Jedenfalls haben sich Miller und Parrott eine Straße in London „mit einem breiten Spektrum unterschiedlicher Haushalte“ ausgesucht und versucht, mit allen BewohnerInnen ins Gespräch zu kommen (– in nahezu allen Fällen ist ihnen das auch gelungen). Innerhalb von 17 Monaten haben sie nicht nur diese befragt, „sondern auch die Häuser und Wohnungen selbst. Wir befragten die Wandgemälde, die Kleidung, …, den Stuhl und das Sofa, …, das Badezimmer, …, die Photographien von Bekannten und Verwandten …, den Nippes …“. Die Ansichten und Erfahrungen der BewohnerInnen spiegelten sich, so Miller, „in der Einrichtung der Zimmer wider, im Wandschmuck und den Teppichen“ usw.

Nicht wissen, was eine/n erwartet

Das nun unter dem Namen „Der Trost der Dinge“ herausgekommene Buch beinhaltet nicht die Studie, sondern 15 ausgewählte Interviews (– die auch nicht in wissenschaftlichem Stil verfasst sind). „Unsere einzige Ausgangshypothese lautete, dass wir nicht wussten, was uns erwarten würde. … Sie erwies sich als vollkommen richtig. Wir ahnten nicht, dass wir eines Morgens einem Mann begegnen würden, der für den Tod Dutzender Unschuldiger verantwortlich war. Dass wir das bezauberndste Weihnachtsfest seit ,Fanny und Alexander‘ erleben würden. Oder dass wir jemanden treffen würden, der mit Hilfe seiner CD-Sammlung vom Heroin losgekommen war.“

Sich wiederfinden

Wer den wissenschaftlichen Background braucht, für den oder die gibt es ein Nachwort mit folgenden Schlussfolgerungen: „Erstens: Die Effizienz des modernen Staates und wachsender Wohlstand ermöglichen uns die Schöpfung autonomer Ordnungssysteme. … Zweitens: Die Alternative zur Gesellschaft ist nicht das fragmentarisierte Individuum, sondern es sind Menschen, die in Beziehung zu Dingen und anderen Menschen stehen.“

Und für alle gibt es Menschen kennenzulernen, in denen man sich gewiss zum Teil wiederfindet.
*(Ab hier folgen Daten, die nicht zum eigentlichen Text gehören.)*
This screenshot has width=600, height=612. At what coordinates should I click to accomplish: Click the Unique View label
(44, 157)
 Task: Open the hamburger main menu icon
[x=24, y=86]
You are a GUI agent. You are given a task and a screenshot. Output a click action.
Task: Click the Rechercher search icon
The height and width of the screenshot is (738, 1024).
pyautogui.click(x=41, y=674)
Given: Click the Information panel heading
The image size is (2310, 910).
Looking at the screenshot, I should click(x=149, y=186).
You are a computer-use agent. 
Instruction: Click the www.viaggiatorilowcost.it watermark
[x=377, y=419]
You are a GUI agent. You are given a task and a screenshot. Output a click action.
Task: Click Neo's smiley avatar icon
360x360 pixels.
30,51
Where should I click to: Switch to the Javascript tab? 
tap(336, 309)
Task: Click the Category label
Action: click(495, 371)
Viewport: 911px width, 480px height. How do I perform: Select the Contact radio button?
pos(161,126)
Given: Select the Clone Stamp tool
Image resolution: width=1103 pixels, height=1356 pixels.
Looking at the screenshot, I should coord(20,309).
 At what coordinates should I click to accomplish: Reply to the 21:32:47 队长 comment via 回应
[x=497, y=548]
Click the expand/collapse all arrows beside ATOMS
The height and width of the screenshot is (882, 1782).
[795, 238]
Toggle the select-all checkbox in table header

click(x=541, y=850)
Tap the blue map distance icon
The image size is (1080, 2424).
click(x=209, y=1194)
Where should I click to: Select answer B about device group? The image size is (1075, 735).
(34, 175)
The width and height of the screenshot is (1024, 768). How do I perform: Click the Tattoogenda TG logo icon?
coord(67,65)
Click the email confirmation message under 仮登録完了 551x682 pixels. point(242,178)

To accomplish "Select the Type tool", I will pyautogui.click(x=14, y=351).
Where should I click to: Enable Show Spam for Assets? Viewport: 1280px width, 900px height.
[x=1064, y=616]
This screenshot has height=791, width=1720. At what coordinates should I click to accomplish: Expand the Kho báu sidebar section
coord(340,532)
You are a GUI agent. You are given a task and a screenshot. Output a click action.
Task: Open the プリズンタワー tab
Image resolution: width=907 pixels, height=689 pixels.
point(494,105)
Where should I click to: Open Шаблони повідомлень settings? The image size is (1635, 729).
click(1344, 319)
Zumindest in ihren Dingen. Und die erzählen ja auch allerhand, wie wir jetzt wissen. Meine Bücher zum Beispiel sagen: „Lies mich! Ordne mich!“ Und ersteres tue ich – wie etwa im Fall von „Der Trost der Dinge“ – mit großem Vergnügen.

Von Werner Schuster
Infos:

Daniel Miller (geboren 1954) hat in den letzten Jahren eine Reihe vielbeachteter Studien zum globalen Konsumverhalten vorgelegt. Er lehrt Ethnologie am University College in London.